Starting with the line that contains "The width and height of the screenshot is (736, 414).", copy every remaining line of the data below exactly, the last one included.

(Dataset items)
——

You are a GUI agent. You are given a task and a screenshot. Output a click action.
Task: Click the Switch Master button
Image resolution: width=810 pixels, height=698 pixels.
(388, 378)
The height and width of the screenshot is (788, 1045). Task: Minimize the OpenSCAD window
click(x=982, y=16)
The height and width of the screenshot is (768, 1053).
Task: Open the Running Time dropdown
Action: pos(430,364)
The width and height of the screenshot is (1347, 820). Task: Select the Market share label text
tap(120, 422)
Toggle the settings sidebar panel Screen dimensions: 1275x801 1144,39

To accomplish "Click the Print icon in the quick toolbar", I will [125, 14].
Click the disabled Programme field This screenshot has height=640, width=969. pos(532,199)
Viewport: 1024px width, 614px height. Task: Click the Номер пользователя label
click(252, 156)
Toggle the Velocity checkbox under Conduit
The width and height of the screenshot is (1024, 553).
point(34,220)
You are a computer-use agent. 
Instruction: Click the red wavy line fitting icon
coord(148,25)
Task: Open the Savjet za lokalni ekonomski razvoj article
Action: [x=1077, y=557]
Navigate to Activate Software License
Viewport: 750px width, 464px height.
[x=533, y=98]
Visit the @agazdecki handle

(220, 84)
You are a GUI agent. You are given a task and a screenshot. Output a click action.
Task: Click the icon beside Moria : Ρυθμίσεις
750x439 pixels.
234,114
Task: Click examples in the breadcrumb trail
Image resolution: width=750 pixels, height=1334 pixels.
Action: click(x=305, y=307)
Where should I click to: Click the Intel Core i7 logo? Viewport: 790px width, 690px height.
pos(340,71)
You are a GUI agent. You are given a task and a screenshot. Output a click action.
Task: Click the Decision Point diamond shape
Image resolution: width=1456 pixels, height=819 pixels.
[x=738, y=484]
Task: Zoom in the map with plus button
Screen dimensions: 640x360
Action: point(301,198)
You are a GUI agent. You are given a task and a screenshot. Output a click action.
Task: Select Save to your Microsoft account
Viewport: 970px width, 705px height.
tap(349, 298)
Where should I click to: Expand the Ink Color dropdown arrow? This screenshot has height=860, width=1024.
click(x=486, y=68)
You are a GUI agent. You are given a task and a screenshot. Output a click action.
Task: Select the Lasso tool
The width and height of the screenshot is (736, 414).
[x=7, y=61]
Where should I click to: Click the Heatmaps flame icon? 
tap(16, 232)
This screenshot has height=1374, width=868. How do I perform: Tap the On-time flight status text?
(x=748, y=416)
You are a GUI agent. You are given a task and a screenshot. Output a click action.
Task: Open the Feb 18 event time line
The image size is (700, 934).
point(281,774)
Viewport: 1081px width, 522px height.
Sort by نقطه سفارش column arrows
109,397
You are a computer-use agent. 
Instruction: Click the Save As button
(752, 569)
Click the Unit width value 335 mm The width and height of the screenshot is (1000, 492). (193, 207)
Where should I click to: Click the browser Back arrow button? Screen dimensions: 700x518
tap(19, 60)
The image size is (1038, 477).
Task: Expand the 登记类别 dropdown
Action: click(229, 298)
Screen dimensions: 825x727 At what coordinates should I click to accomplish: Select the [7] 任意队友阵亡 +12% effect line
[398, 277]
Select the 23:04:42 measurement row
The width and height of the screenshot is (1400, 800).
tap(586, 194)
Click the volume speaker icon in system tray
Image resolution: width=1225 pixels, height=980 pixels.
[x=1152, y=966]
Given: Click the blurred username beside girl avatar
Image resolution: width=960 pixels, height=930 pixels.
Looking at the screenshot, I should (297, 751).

——

Exercise result.
The width and height of the screenshot is (736, 414).
[x=7, y=61]
Where should I click to: Click the Heatmaps flame icon? 
tap(16, 232)
This screenshot has height=1374, width=868. How do I perform: Tap the On-time flight status text?
(x=748, y=416)
You are a GUI agent. You are given a task and a screenshot. Output a click action.
Task: Open the Feb 18 event time line
The image size is (700, 934).
point(281,774)
Viewport: 1081px width, 522px height.
Sort by نقطه سفارش column arrows
109,397
You are a computer-use agent. 
Instruction: Click the Save As button
(752, 569)
Click the Unit width value 335 mm The width and height of the screenshot is (1000, 492). (193, 207)
Where should I click to: Click the browser Back arrow button? Screen dimensions: 700x518
tap(19, 60)
The image size is (1038, 477).
Task: Expand the 登记类别 dropdown
Action: click(229, 298)
Screen dimensions: 825x727 At what coordinates should I click to accomplish: Select the [7] 任意队友阵亡 +12% effect line
[398, 277]
Select the 23:04:42 measurement row
The width and height of the screenshot is (1400, 800).
tap(586, 194)
Click the volume speaker icon in system tray
Image resolution: width=1225 pixels, height=980 pixels.
[x=1152, y=966]
Given: Click the blurred username beside girl avatar
Image resolution: width=960 pixels, height=930 pixels.
Looking at the screenshot, I should (297, 751).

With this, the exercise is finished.